- _Work required_
Copy the listing below line for line, keeping every character as it is.
═══ Records provided ═══
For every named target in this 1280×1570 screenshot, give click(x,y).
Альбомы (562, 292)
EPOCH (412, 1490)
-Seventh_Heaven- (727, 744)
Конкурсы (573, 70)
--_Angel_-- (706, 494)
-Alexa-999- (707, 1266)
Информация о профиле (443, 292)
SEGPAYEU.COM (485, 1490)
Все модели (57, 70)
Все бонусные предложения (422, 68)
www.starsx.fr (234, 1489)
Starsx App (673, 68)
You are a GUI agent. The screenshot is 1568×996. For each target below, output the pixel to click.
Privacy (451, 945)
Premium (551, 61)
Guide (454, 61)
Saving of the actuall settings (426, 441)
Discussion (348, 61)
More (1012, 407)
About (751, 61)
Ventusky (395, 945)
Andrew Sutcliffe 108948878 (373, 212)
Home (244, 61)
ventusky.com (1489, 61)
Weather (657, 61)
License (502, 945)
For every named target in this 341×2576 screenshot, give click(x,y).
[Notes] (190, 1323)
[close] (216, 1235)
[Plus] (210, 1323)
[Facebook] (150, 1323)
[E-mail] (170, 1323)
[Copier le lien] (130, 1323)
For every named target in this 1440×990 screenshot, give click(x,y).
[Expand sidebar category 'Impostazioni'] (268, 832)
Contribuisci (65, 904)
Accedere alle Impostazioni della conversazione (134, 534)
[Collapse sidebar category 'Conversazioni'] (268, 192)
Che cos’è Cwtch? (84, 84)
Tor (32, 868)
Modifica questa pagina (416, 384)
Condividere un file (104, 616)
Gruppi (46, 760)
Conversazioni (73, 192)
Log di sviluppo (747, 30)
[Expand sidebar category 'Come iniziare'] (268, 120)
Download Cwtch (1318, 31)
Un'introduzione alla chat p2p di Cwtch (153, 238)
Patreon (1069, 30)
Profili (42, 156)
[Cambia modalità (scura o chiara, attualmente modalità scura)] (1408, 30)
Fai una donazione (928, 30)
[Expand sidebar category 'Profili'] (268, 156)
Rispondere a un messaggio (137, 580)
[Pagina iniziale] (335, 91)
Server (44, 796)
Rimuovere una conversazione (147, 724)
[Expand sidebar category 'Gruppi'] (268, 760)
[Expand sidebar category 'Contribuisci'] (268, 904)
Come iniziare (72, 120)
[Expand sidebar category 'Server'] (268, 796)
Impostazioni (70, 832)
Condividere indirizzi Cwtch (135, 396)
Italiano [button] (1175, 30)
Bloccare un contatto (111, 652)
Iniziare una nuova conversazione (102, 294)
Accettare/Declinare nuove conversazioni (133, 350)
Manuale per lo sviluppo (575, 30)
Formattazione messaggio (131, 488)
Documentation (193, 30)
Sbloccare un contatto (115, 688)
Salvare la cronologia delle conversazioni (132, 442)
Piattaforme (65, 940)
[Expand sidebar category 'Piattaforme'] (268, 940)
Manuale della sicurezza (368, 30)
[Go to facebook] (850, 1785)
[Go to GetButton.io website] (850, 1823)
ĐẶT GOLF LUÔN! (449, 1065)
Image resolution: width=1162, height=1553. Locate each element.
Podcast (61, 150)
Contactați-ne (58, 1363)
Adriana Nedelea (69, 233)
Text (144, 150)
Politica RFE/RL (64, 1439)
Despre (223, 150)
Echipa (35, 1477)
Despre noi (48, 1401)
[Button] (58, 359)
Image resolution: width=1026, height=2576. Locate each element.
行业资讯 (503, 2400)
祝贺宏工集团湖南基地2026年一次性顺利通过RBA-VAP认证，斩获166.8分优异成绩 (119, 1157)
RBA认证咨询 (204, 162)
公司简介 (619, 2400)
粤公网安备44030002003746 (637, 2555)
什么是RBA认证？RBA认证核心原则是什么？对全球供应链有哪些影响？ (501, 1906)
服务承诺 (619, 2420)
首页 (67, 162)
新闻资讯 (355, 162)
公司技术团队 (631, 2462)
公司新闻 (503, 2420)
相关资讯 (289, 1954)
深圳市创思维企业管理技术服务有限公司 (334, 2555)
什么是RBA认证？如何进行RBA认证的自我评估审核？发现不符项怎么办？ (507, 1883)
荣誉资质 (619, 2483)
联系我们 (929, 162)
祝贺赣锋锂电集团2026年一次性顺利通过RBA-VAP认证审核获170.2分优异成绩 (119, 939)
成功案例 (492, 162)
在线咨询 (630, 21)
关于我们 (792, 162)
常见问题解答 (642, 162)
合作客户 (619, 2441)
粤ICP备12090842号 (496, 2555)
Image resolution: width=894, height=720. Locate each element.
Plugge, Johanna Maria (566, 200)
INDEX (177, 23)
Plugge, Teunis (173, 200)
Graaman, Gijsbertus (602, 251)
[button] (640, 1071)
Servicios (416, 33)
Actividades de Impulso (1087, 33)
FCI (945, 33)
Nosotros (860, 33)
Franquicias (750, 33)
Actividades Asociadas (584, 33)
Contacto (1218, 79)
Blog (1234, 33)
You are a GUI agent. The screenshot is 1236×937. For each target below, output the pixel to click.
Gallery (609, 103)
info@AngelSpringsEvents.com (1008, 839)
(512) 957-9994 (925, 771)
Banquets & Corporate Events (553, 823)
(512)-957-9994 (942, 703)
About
═══
- _Answer in full_
For every named target in this 1280×1570 screenshot, give click(x,y).
Альбомы (562, 292)
EPOCH (412, 1490)
-Seventh_Heaven- (727, 744)
Конкурсы (573, 70)
--_Angel_-- (706, 494)
-Alexa-999- (707, 1266)
Информация о профиле (443, 292)
SEGPAYEU.COM (485, 1490)
Все модели (57, 70)
Все бонусные предложения (422, 68)
www.starsx.fr (234, 1489)
Starsx App (673, 68)
You are a GUI agent. The screenshot is 1568×996. For each target below, output the pixel to click.
Privacy (451, 945)
Premium (551, 61)
Guide (454, 61)
Saving of the actuall settings (426, 441)
Discussion (348, 61)
More (1012, 407)
About (751, 61)
Ventusky (395, 945)
Andrew Sutcliffe 108948878 (373, 212)
Home (244, 61)
ventusky.com (1489, 61)
Weather (657, 61)
License (502, 945)
For every named target in this 341×2576 screenshot, give click(x,y).
[Notes] (190, 1323)
[close] (216, 1235)
[Plus] (210, 1323)
[Facebook] (150, 1323)
[E-mail] (170, 1323)
[Copier le lien] (130, 1323)
For every named target in this 1440×990 screenshot, give click(x,y).
[Expand sidebar category 'Impostazioni'] (268, 832)
Contribuisci (65, 904)
Accedere alle Impostazioni della conversazione (134, 534)
[Collapse sidebar category 'Conversazioni'] (268, 192)
Che cos’è Cwtch? (84, 84)
Tor (32, 868)
Modifica questa pagina (416, 384)
Condividere un file (104, 616)
Gruppi (46, 760)
Conversazioni (73, 192)
Log di sviluppo (747, 30)
[Expand sidebar category 'Come iniziare'] (268, 120)
Download Cwtch (1318, 31)
Un'introduzione alla chat p2p di Cwtch (153, 238)
Patreon (1069, 30)
Profili (42, 156)
[Cambia modalità (scura o chiara, attualmente modalità scura)] (1408, 30)
Fai una donazione (928, 30)
[Expand sidebar category 'Profili'] (268, 156)
Rispondere a un messaggio (137, 580)
[Pagina iniziale] (335, 91)
Server (44, 796)
Rimuovere una conversazione (147, 724)
[Expand sidebar category 'Gruppi'] (268, 760)
[Expand sidebar category 'Contribuisci'] (268, 904)
Come iniziare (72, 120)
[Expand sidebar category 'Server'] (268, 796)
Impostazioni (70, 832)
Condividere indirizzi Cwtch (135, 396)
Italiano [button] (1175, 30)
Bloccare un contatto (111, 652)
Iniziare una nuova conversazione (102, 294)
Accettare/Declinare nuove conversazioni (133, 350)
Manuale per lo sviluppo (575, 30)
Formattazione messaggio (131, 488)
Documentation (193, 30)
Sbloccare un contatto (115, 688)
Salvare la cronologia delle conversazioni (132, 442)
Piattaforme (65, 940)
[Expand sidebar category 'Piattaforme'] (268, 940)
Manuale della sicurezza (368, 30)
[Go to facebook] (850, 1785)
[Go to GetButton.io website] (850, 1823)
ĐẶT GOLF LUÔN! (449, 1065)
Image resolution: width=1162, height=1553. Locate each element.
Podcast (61, 150)
Contactați-ne (58, 1363)
Adriana Nedelea (69, 233)
Text (144, 150)
Politica RFE/RL (64, 1439)
Despre (223, 150)
Echipa (35, 1477)
Despre noi (48, 1401)
[Button] (58, 359)
Image resolution: width=1026, height=2576. Locate each element.
行业资讯 (503, 2400)
祝贺宏工集团湖南基地2026年一次性顺利通过RBA-VAP认证，斩获166.8分优异成绩 (119, 1157)
RBA认证咨询 (204, 162)
公司简介 (619, 2400)
粤公网安备44030002003746 (637, 2555)
什么是RBA认证？RBA认证核心原则是什么？对全球供应链有哪些影响？ (501, 1906)
服务承诺 (619, 2420)
首页 (67, 162)
新闻资讯 (355, 162)
公司技术团队 (631, 2462)
公司新闻 (503, 2420)
相关资讯 (289, 1954)
深圳市创思维企业管理技术服务有限公司 (334, 2555)
什么是RBA认证？如何进行RBA认证的自我评估审核？发现不符项怎么办？ (507, 1883)
荣誉资质 (619, 2483)
联系我们 (929, 162)
祝贺赣锋锂电集团2026年一次性顺利通过RBA-VAP认证审核获170.2分优异成绩 (119, 939)
成功案例 (492, 162)
在线咨询 (630, 21)
关于我们 (792, 162)
常见问题解答 (642, 162)
合作客户 (619, 2441)
粤ICP备12090842号 (496, 2555)
Image resolution: width=894, height=720. Locate each element.
Plugge, Johanna Maria (566, 200)
INDEX (177, 23)
Plugge, Teunis (173, 200)
Graaman, Gijsbertus (602, 251)
[button] (640, 1071)
Servicios (416, 33)
Actividades de Impulso (1087, 33)
FCI (945, 33)
Nosotros (860, 33)
Franquicias (750, 33)
Actividades Asociadas (584, 33)
Contacto (1218, 79)
Blog (1234, 33)
You are a GUI agent. The screenshot is 1236×937. For each target below, output the pixel to click.
Gallery (609, 103)
info@AngelSpringsEvents.com (1008, 839)
(512) 957-9994 (925, 771)
Banquets & Corporate Events (553, 823)
(512)-957-9994 (942, 703)
About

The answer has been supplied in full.